====== Selected extract
King of Burundi
- Reign: 1850 – August 1908
- Predecessor: Ntare IV
- Successor: Mutaga IV
- Born: c. 1840 Kingdom of Burundi
- Died: August 1908 Kingdom of Burundi, German East Africa
- Spouse: Ntibanyiha
- Issue: Mutaga IV of Burundi

Names
- Mwezi IV Mbikije
- Dynasty: Abaganwa
- Father: Ntare IV of Burundi

= Mwezi IV of Burundi =

King of Burundi

King Mwami Mwezi IV Gisabo Bikata-Bijoga (c. 1840–1908) was the last independent ruler of Burundi before its colonization by the German Empire.

== Biography ==
He ascended to the throne in 1850 after succeeding his father. Ntare IV Rutaganzwa Rugamba who was the King of Burundi until 1850. Mwezi IV would continue to reign up until his death in 1908, when he would be succeeded by his son Mutaga IV Mbikije.
============
[Task A]
Decide whether each statement agrees with the Mwezi IV article. (i) Mwezi IV took the throne in 1850. (ii) Mwezi IV was the first ruler of Burundi under German colonial rule. (iii) Mwezi IV's spouse was Ntibanyiha.
[Task B]
Repeat the part of the Mwezi IV article that begins at the words "King Mwami Mwezi" and stops after the words "Mutaga IV Mbikije.".
====== Data lines
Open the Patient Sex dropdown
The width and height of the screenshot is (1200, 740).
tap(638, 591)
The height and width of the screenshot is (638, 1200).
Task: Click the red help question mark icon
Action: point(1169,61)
============
[Task output A]
(i) Yes: "He ascended to the throne in 1850 after succeeding his father."
(ii) No: "was the last independent ruler of Burundi before its colonization by the German Empire."
(iii) Yes: "Spouse: Ntibanyiha"

[Task output B]
King Mwami Mwezi IV Gisabo Bikata-Bijoga (c. 1840–1908) was the last independent ruler of Burundi before its colonization by the German Empire.

== Biography ==
He ascended to the throne in 1850 after succeeding his father. Ntare IV Rutaganzwa Rugamba who was the King of Burundi until 1850. Mwezi IV would continue to reign up until his death in 1908, when he would be succeeded by his son Mutaga IV Mbikije.